The film, which opens Friday, revolves around a children's entertainer (Craig Robinson) who decides to crash the reunion of his girlfriend's (Kerry Washington) upper-crust family at their vacation home. Carroll and actor-director Melvin van Peebles play Washington's grandparents. It's a chance for Carroll to play up her comedy skills as Nana Peeples, with some of the funniest lines in the movie.
"I don't think I have been in a room on a project with all of these incredible black actors," said Carroll. "Black actresses don't find good comedy. Some of it is immature and too silly."
Carroll's scene was shot on the first day of production in Connecticut.
"I was so nervous," said Chism, who based the character on her own grandmother. "Then it began to snow. I was having a silent meltdown. Diahann Carroll stood up ... before we started shooting to say how excited she was to come and play with a new generation of filmmakers and actors. It refocused all of us and gave me a moment to come back into my body."

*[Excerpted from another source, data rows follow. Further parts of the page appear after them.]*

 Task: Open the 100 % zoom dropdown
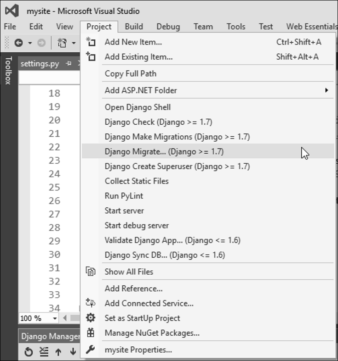tap(55, 318)
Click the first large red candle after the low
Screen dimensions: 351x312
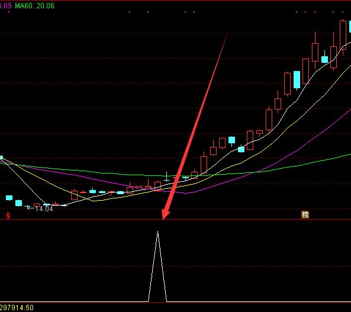74,195
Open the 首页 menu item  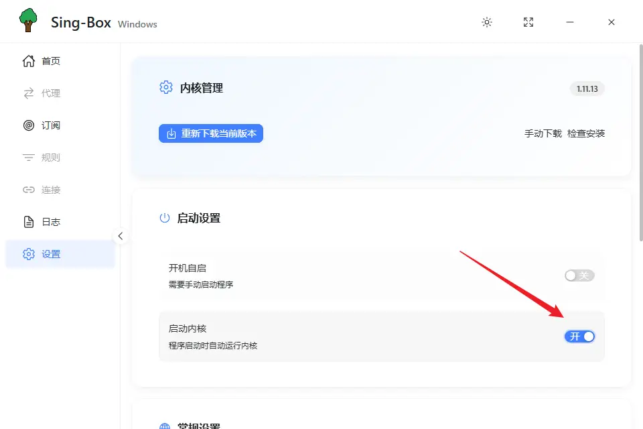pos(51,61)
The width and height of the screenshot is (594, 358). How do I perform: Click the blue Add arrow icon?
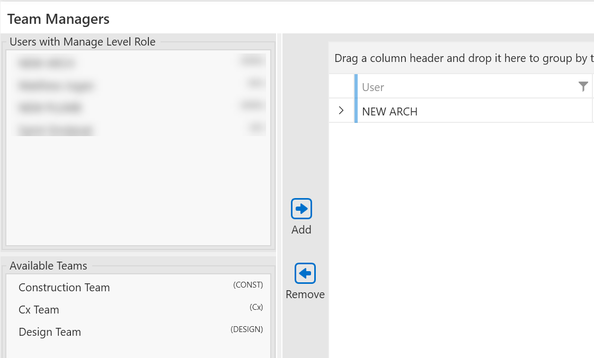[302, 209]
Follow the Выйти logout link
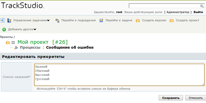This screenshot has height=103, width=206. (x=198, y=12)
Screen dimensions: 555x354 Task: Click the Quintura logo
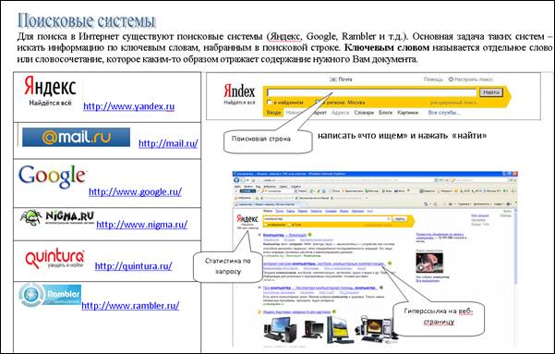(54, 258)
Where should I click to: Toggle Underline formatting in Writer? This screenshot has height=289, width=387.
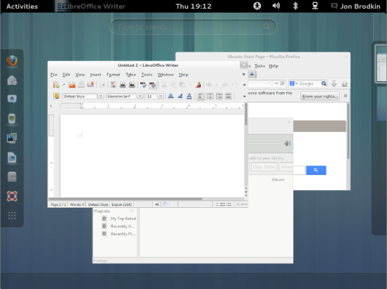tap(189, 96)
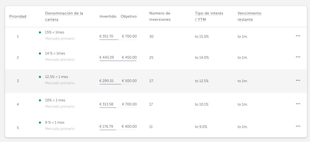The height and width of the screenshot is (142, 310).
Task: Click green status dot of 15% < 1mes portfolio
Action: pos(40,32)
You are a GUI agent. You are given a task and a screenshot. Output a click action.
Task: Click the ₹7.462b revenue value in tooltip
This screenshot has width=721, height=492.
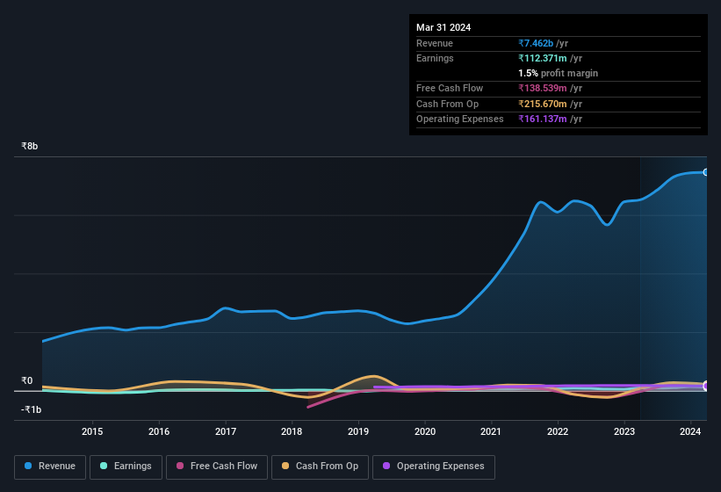pos(536,43)
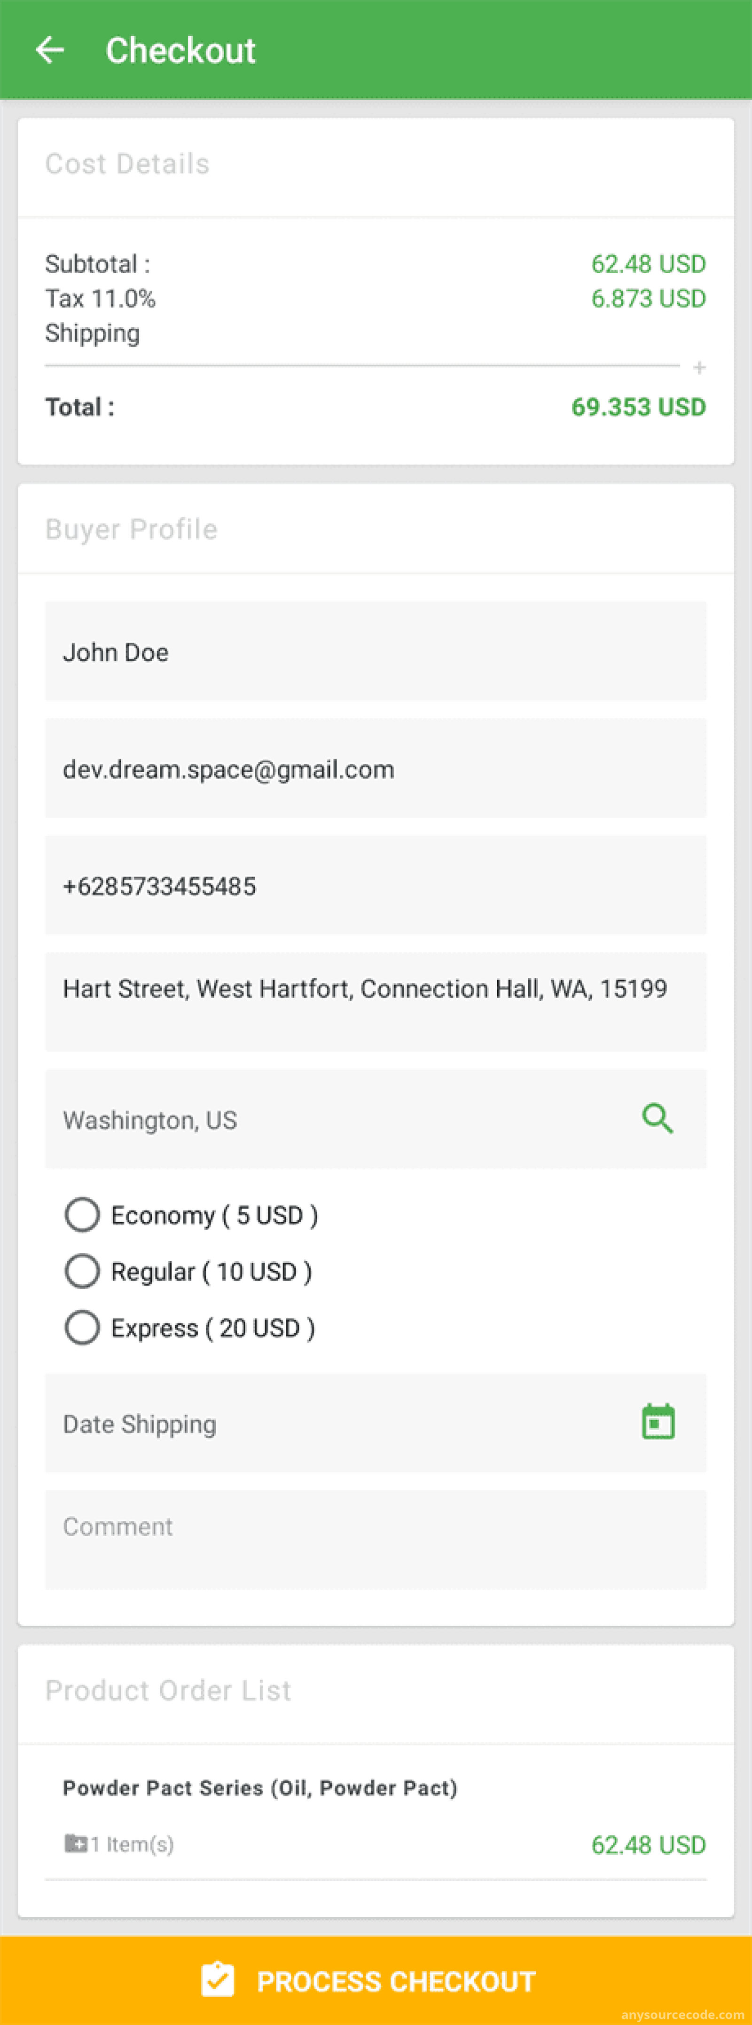Viewport: 752px width, 2025px height.
Task: Tap the Checkout title in header
Action: pos(181,50)

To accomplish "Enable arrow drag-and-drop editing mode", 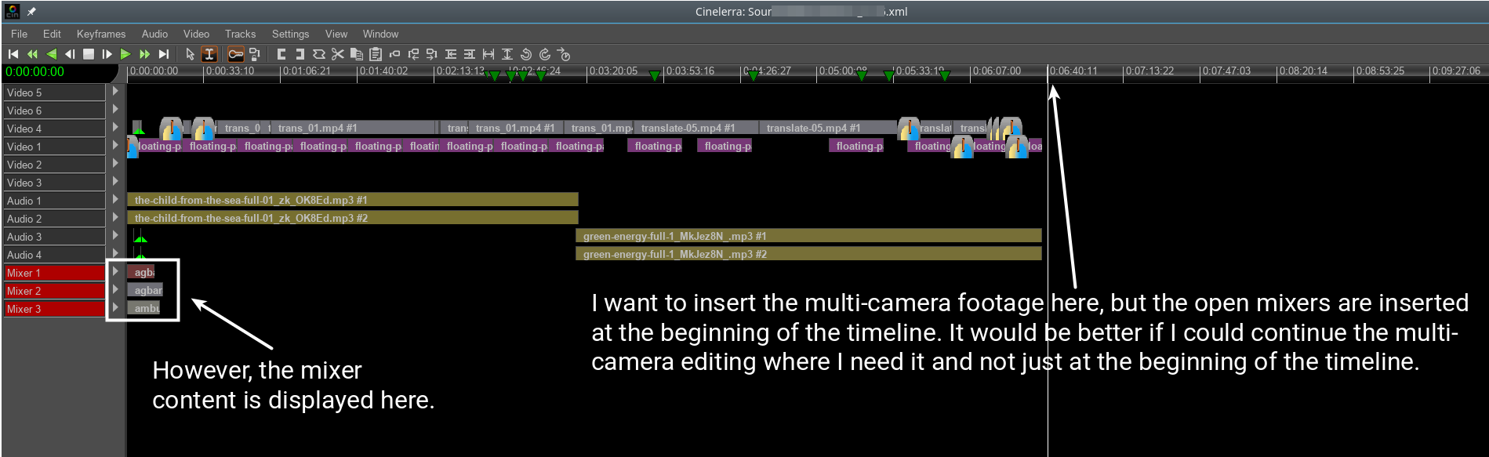I will coord(190,54).
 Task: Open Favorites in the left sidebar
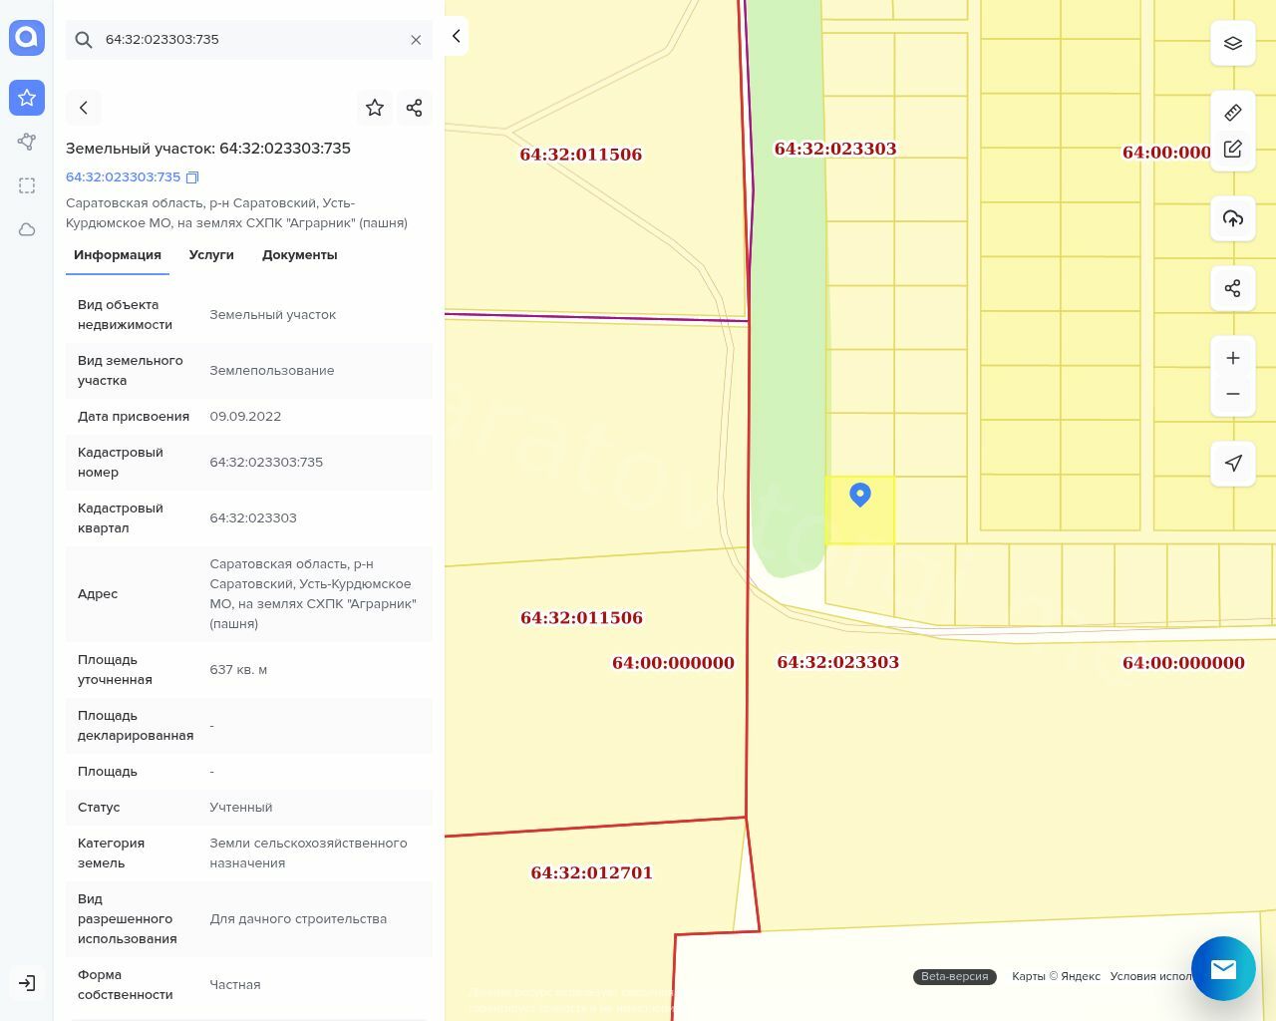[27, 98]
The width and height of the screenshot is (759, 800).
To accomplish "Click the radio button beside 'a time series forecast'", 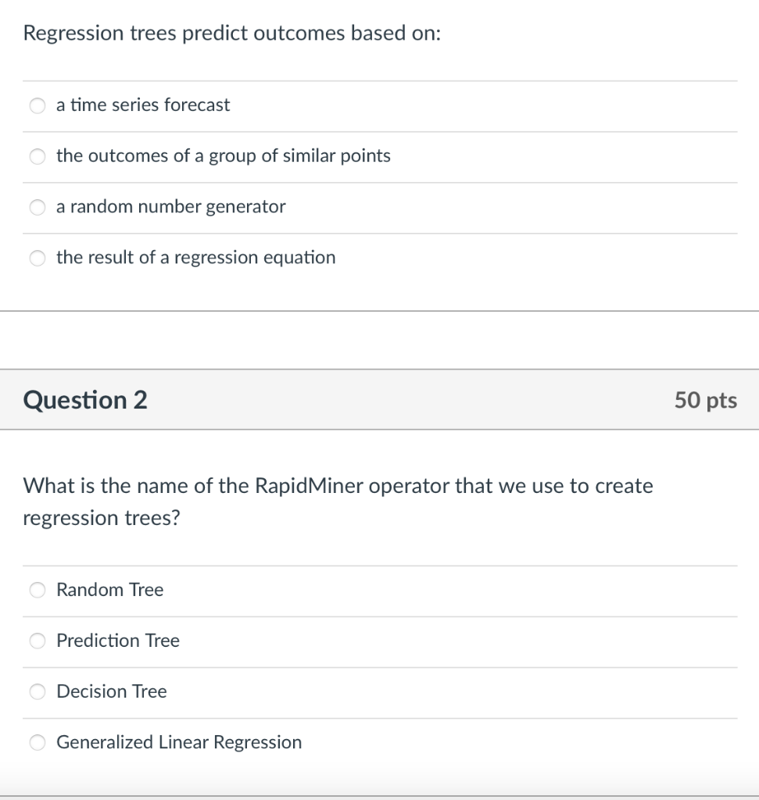I will [37, 105].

Carroll won a Tony Award for the 1962 Richard Rodgers musical "No Strings," earned a Golden Globe plus an Emmy nomination for the 1968-71 NBC comedy series "Julia" and received an Oscar nomination for lead actress for the 1974 comedy "Claudine."
But Hollywood didn't welcome her with open arms when she arrived for auditions in the late 1950s. New York was integrated, Los Angeles less so, she said.
"It was not friendly at all," recalled the actress, who now lives here. "We have to remember we didn't see movies or television that involved black people. That didn't make me comfortable."
Producers, she added, "treated me like a novelty, not like I am an actress. You have to go away from those people. You must stay within your range."
To Chism, Carroll is "the epitome of the kind of actress who has made smart choices in a very hostile, at times, industry and maintained her dignity."
Two of her smartest choices were "Julia," which marked one of the first times an African American actress starred in a professional, non-stereotypical role on a sitcom, and "Claudine," in which she played the single mother of six who falls in love with a garbage collector (James Earl Jones). Carroll was only the fourth African American woman to receive an Academy Award nomination for lead actress.
Carroll recalled the warm reaction to "Julia," not only from African American audiences "but all Americans," she said. "It was amazing. It was really a response I didn't expect."